[GIVEN TEXT start]
Speaking five months after the incident and having reviewed the report prepared by McLaughlin, who was then a Lincoln police sergeant, Penobscot County District Attorney R. Christopher Almy said that the circumstances and evidence didn’t support criminal charges.

The autopsy ruling precluded a homicide charge, Almy said, and a robbery charge for the stolen cigarettes also would not fit. Witness statements and other evidence indicated that Isdell invited the teens into the truck in search of marijuana.

Any chance of creating new charges against anyone connected with the incident “didn’t have a high probability,” Lawrence said. “People asked us to take another look at it. We did and we are satisfied.”

Such re-investigations are part of having a detective on the department, said Lawrence, who recommended that the Town Council fund the position for the first time last year. Lawrence speculated that the rumors about the incident were driven more by shock at what happened and frustration with chronic street-level drug dealing in the parking lot where the incident occurred.
[GIVEN TEXT end]
PROBLEMS AND TASKS>
a - Reproduce the news excerpt word for word from "Speaking five months" to "support criminal charges.".
b - Summarize the news excerpt in two sentences.
Work from the news excerpt alone.
[DATASET CONTENT start]
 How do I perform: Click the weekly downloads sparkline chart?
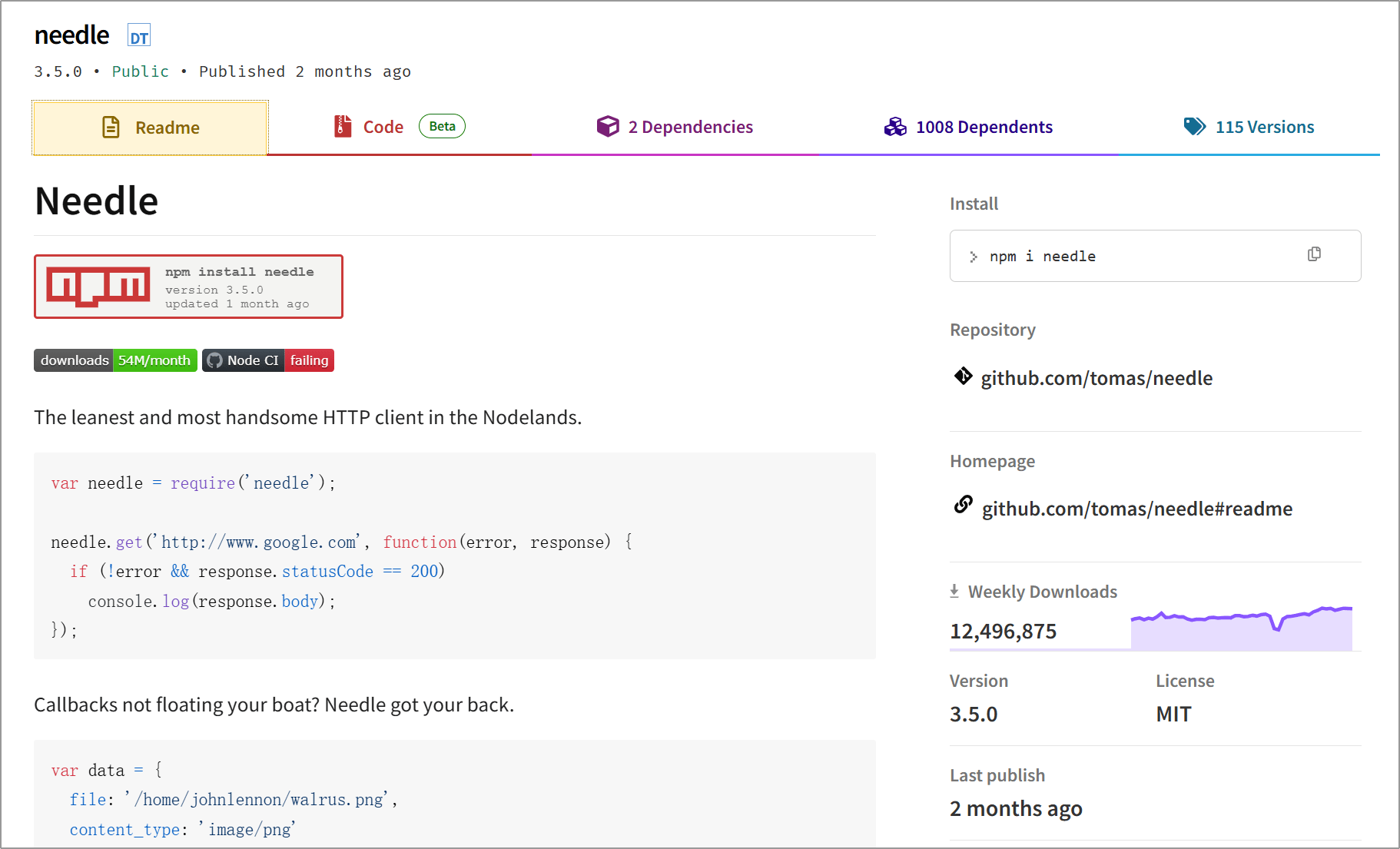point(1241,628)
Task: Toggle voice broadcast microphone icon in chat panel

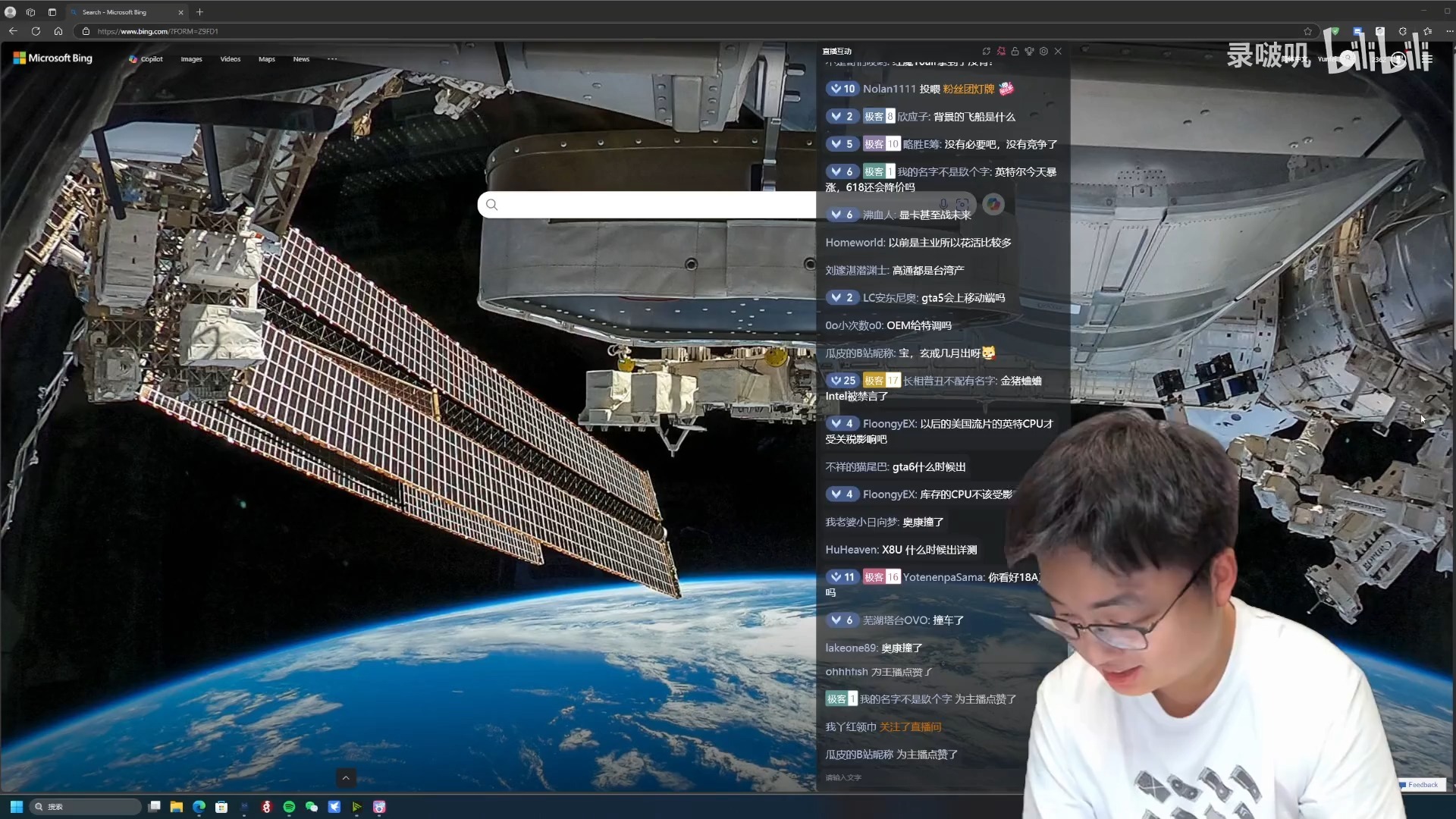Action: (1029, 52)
[DATASET CONTENT end]
TASK SOLUTIONS>
a -
Speaking five months after the incident and having reviewed the report prepared by McLaughlin, who was then a Lincoln police sergeant, Penobscot County District Attorney R. Christopher Almy said that the circumstances and evidence didn’t support criminal charges.

b - Penobscot County District Attorney R. Christopher Almy said the circumstances and evidence did not support criminal charges, because the autopsy ruling precluded a homicide charge and a robbery charge for the stolen cigarettes would not fit. Lawrence said that another look, taken at people's request, showed little chance of new charges, called such re-investigations part of having a detective on the department, and speculated that the rumors came from shock and frustration with chronic street-level drug dealing in the parking lot.